It measures your cumulative GPA, and progress toward your degree. If you don’t meet all the requirements, you aren’t making SAP. You then become ineligible to receive federal aid programs like Direct Loans and Graduate PLUS Loans.
If you have no interest in federal financial aid programs, then these requirements do not apply to you.
Credit hours that you have completed at another institution that are accepted at RIT will be counted as both attempted and completed credits. This does positively affect the calculation of your progress toward degree (Pace). However, the grades for transfer credits are not factored into the calculation of your cumulative GPA at RIT.
“I” grades are equivalent to “F” grades for SAP cumulative GPA calculations. The GPA calculations as reported by the Office of the Registrar at the conclusion of every semester/term will always be made with an “I” grade equaling a failing grade of 0.00. The GPA calculations on your academic transcript however are not calculated with “I” grades being equivalent to “F” grades and the “I” grades have no impact on the GPA calculations. Because of this, your cumulative GPAs on your academic transcript will always be higher than what is indicated on the SAP reports from the Registrar’s Office.
In the calculation of your progress toward degree (Pace), the credit hours associated with the course for which you have an “I” grade are counted as attempted credit hours. Because the “I” grade is equivalent to an “F” grade and no credit is earned for “F” grades, these same credit hours do not count as completed credit hours.
RIT’s policy on repeating a course is that the last grade will stand as final even if the last grade is lower than the grade previously earned. Accordingly, the last grade earned will affect the calculation of your cumulative GPA for the semester/term in which the last grade was earned. The credit hours the repeated course is worth are again counted as attempted credit hours. They will be counted as completed credits only if the last grade earned is a passing grade.

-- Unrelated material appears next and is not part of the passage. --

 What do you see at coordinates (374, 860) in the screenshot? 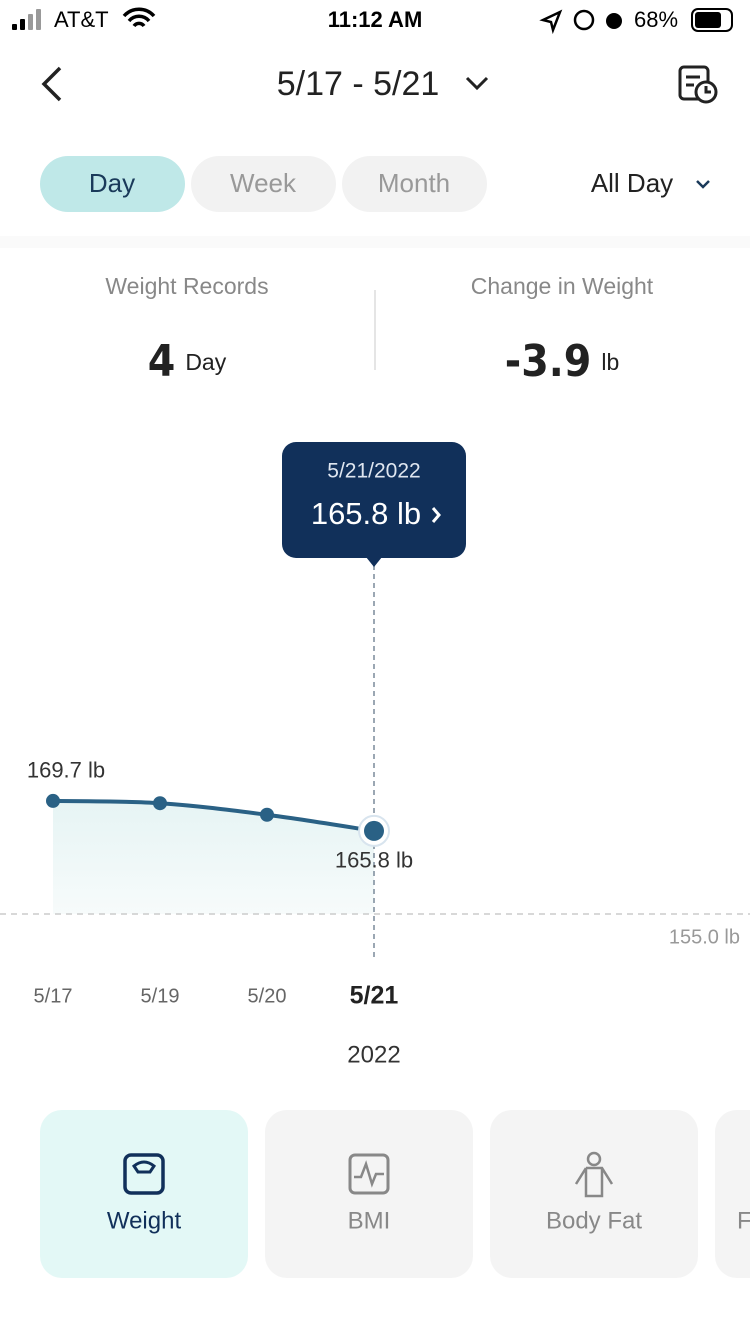
I see `value-label: 165.8 lb` at bounding box center [374, 860].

The last grade earned does not impact the SAP status assigned for the semester/term the class was previously taken.
“W” grades, assigned to courses you have withdrawn from past the add/drop period, carry no credit and do not affect your SAP cumulative GPA calculations. However, “W” grades can possibly impact your SAP progress toward degree (Pace) and might also affect the maximum timeframe because the credit hours associated with the courses you withdrew from are counted as attempted credit hours and they do not count as completed credit hours.

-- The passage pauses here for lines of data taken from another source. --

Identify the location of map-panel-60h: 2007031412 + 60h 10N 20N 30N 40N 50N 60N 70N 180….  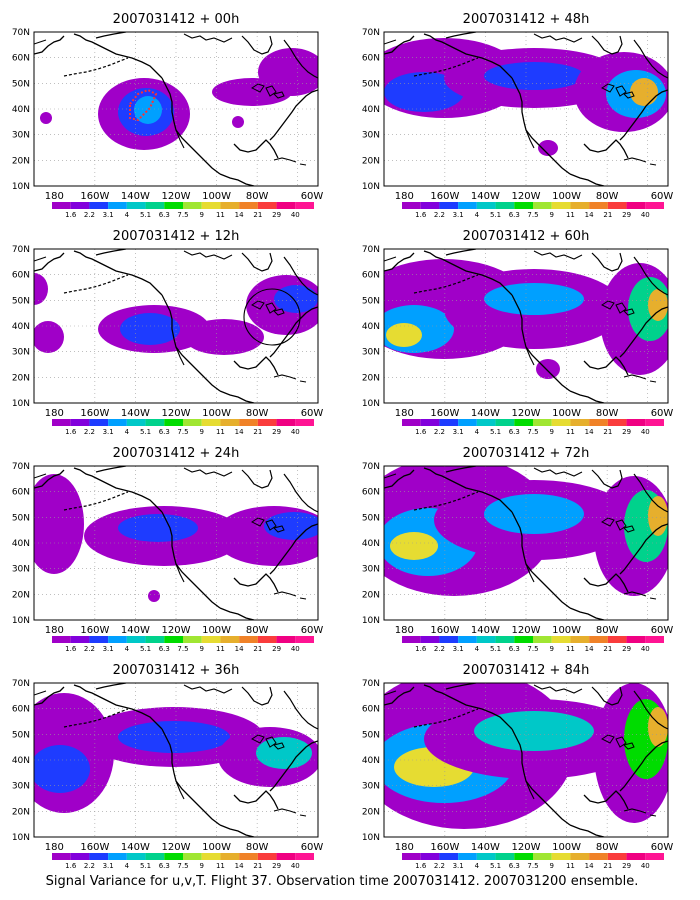
(518, 332).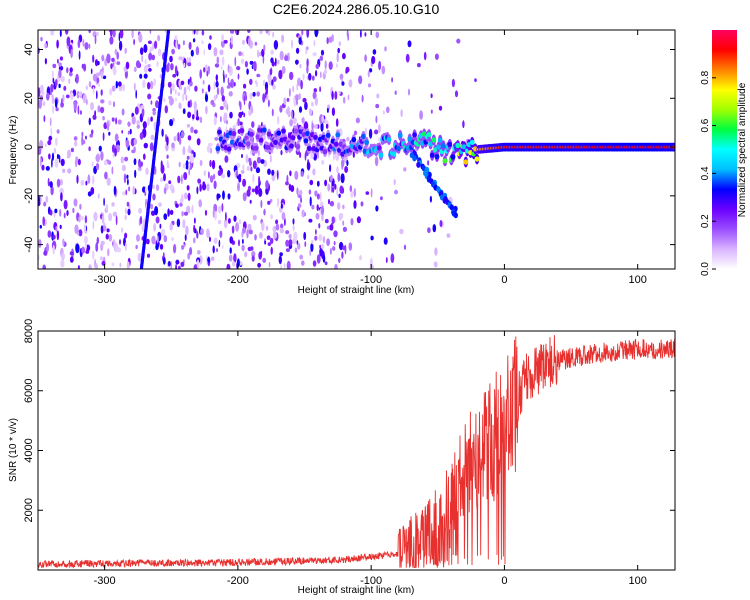 Image resolution: width=750 pixels, height=600 pixels. Describe the element at coordinates (14, 150) in the screenshot. I see `spectrogram-y-label: Frequency (Hz)` at that location.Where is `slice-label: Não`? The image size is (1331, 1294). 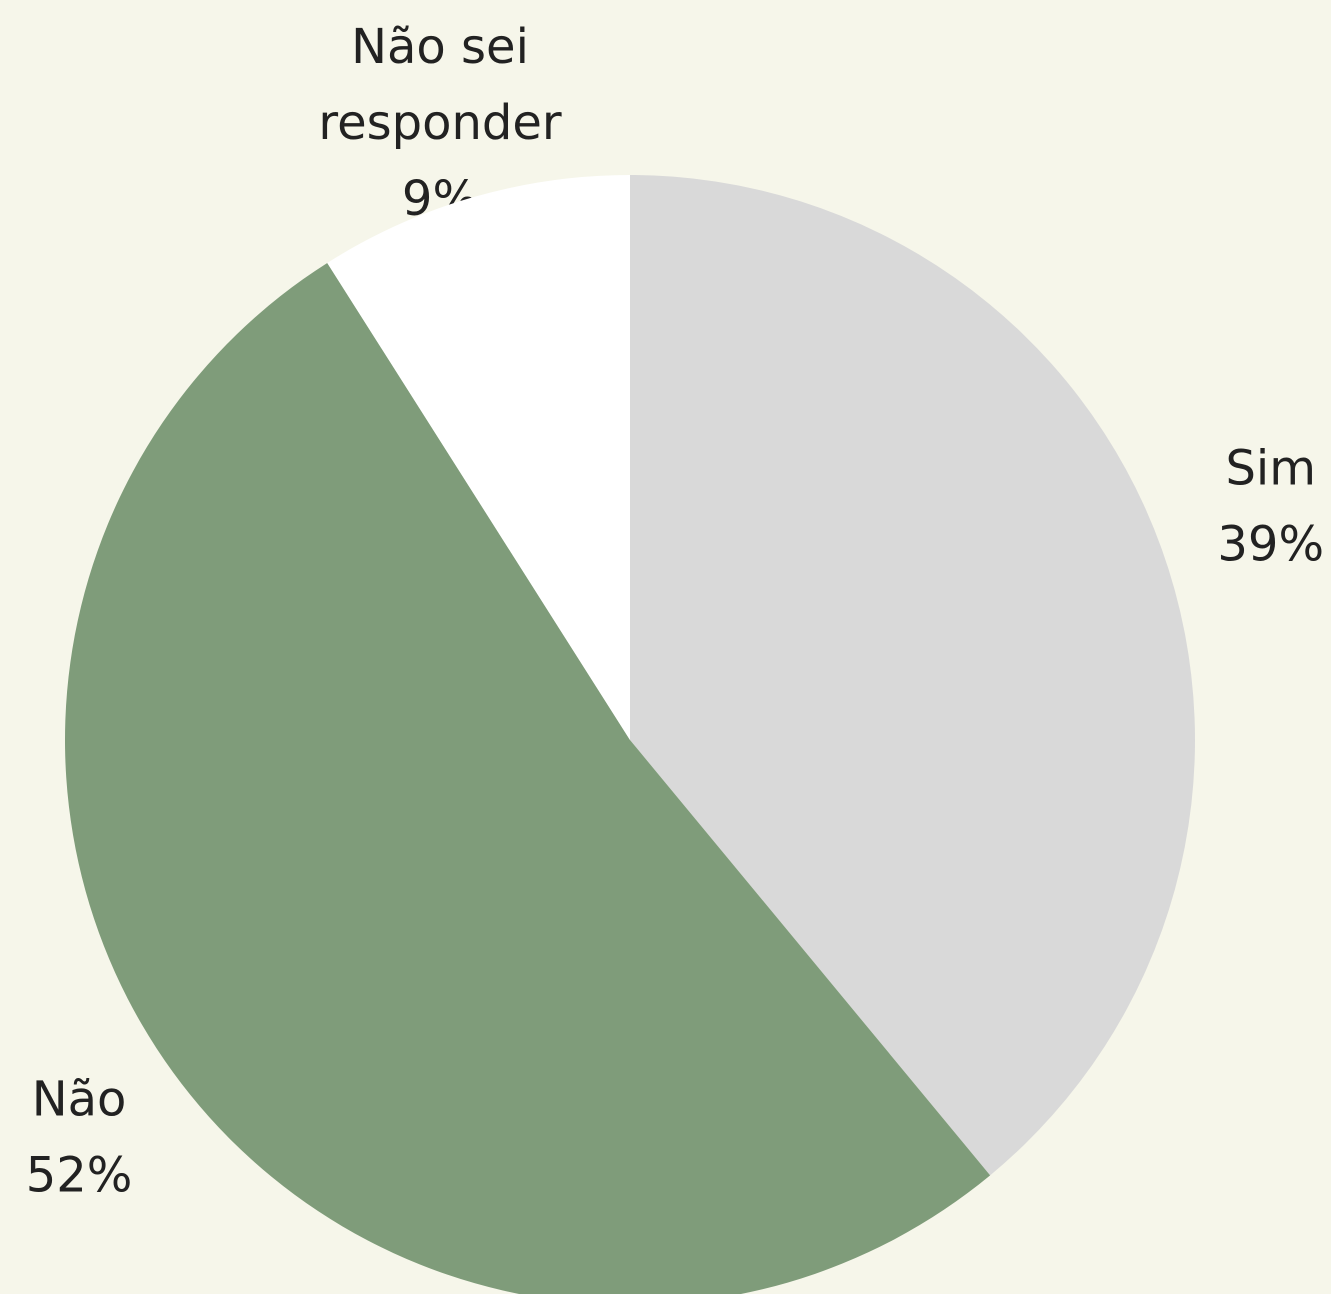
slice-label: Não is located at coordinates (80, 1099).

Review a copy of your unofficial transcript. Look at your most recently completed semester. It shows your cumulative GPA, your total credits attempted, and total credits completed. Compare your transcript to the requirements above. You can also contact your primary academic advisor.
The Office of Financial Aid and Scholarships (OFAS) monitors Federal Satisfactory Academic Progress at the conclusion of every semester/term (summer/fall/spring) using information received from the Office of the Registrar. The OFAS will only notify you if you aren’t meeting SAP requirements or if it is unable to determine your SAP status.
As a graduate student, your eligibility for federal financial aid loan programs is affected. Other aid programs like state grants have their own rules. Scholarships and grants funded by RIT are not typically impacted.
NTID sponsored aid programs are determined by the National Technical Institute for the Deaf (NTID), but if you are not meeting SAP requirements you may not be eligible for NTID scholarships and grants.
If you have good reasons for not making SAP and can demonstrate those reasons will not happen again, you may request Federal Financial Aid Probation so that you can continue to receive federal aid while you work toward regaining SAP. You need to work with your primary academic advisor or program chair to develop a Federal SAP Action Plan that outlines the number of semesters it will take you to meet SAP requirements.
Meet with the designated Program SAP Contact to create a Federal SAP Action Plan. This tells us what you will achieve academically to meet SAP requirements. Use the SAP Contact Listto find your find your contact.
Submit your Request for Financial Aid Probation and your Federal SAP Action Plan to the Office of Financial Aid and Scholarships at the same time.
If you are applying for Federal Financial Aid Probation for a fall or spring semester, all required documents must be submitted no later than the start of the fifth week of the semester. If you are applying for Federal Financial Aid Probation for a summer term, all required documents must be submitted no later than the start of the third week of the full summer term.
The Office of Financial Aid and Scholarships notifies you of the decision. If approved, you will need to meet the conditions outlined in the Federal SAP Action Plan to continue to be eligible for federal financial aid. If you do not meet the conditions, or if your request is not approved, then you are not eligible to receive federal aid again until you meet SAP requirements or are allowed to appeal again.
A graduate student is allowed one approved probation, lasting no longer than two consecutive semesters.
These are cumulative. For example, if you used a Federal Financial Aid Probation while pursuing a graduate degree at RIT but transfer into another RIT graduate degree program you would not have any remaining probation opportunities while attending RIT as a graduate student.